- _Exercise_:
Copy out everything from the start of the records down to the line containing "The width and", including that line.

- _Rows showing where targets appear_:
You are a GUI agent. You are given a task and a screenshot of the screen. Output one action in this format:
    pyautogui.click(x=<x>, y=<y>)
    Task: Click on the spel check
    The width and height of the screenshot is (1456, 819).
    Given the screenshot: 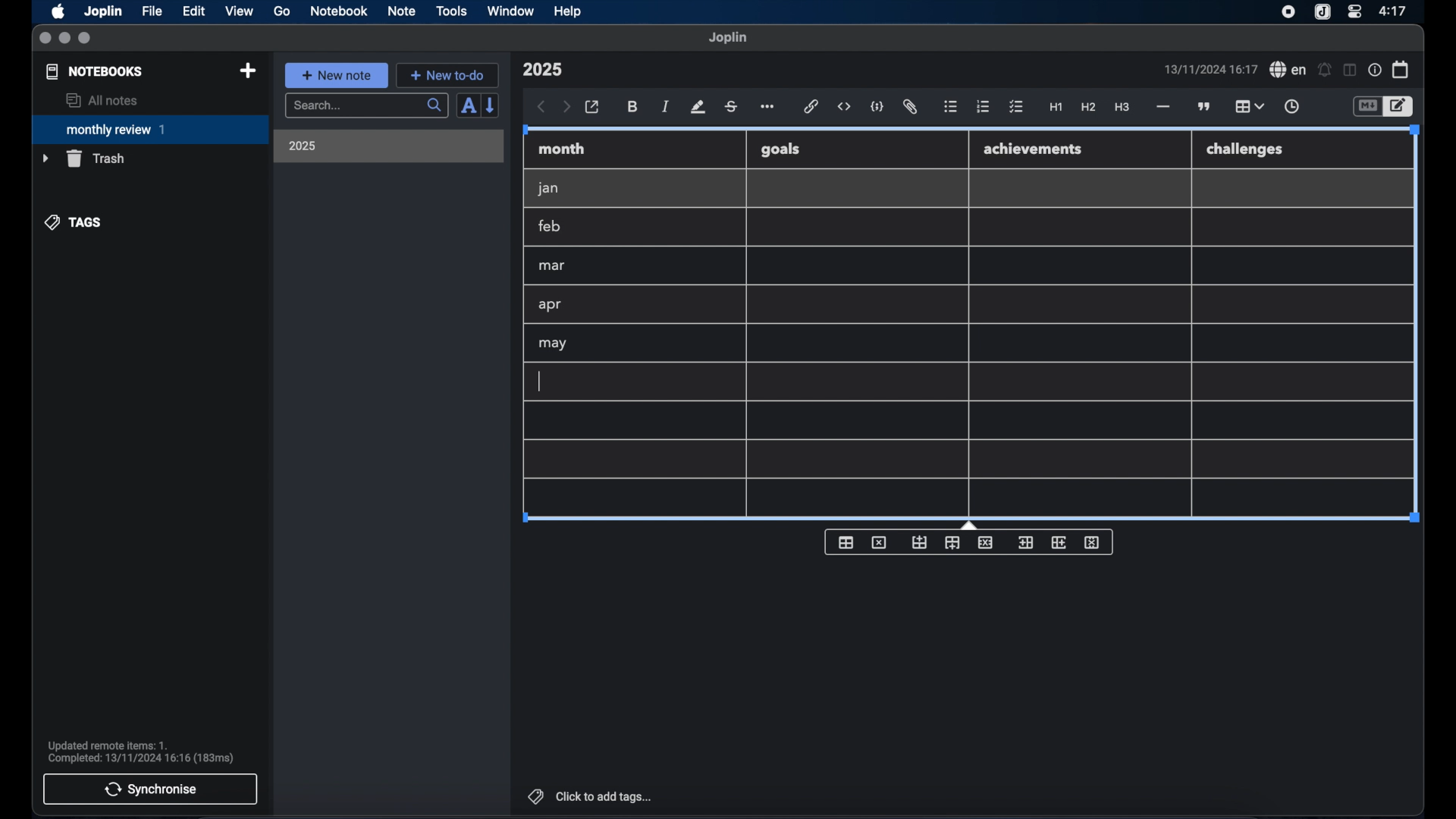 What is the action you would take?
    pyautogui.click(x=1288, y=70)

- _Correct output_:
You are a GUI agent. You are given a task and a screenshot of the screen. Output one action in this format:
    pyautogui.click(x=<x>, y=<y>)
    Task: Click on the spel check
    The width and height of the screenshot is (1456, 819).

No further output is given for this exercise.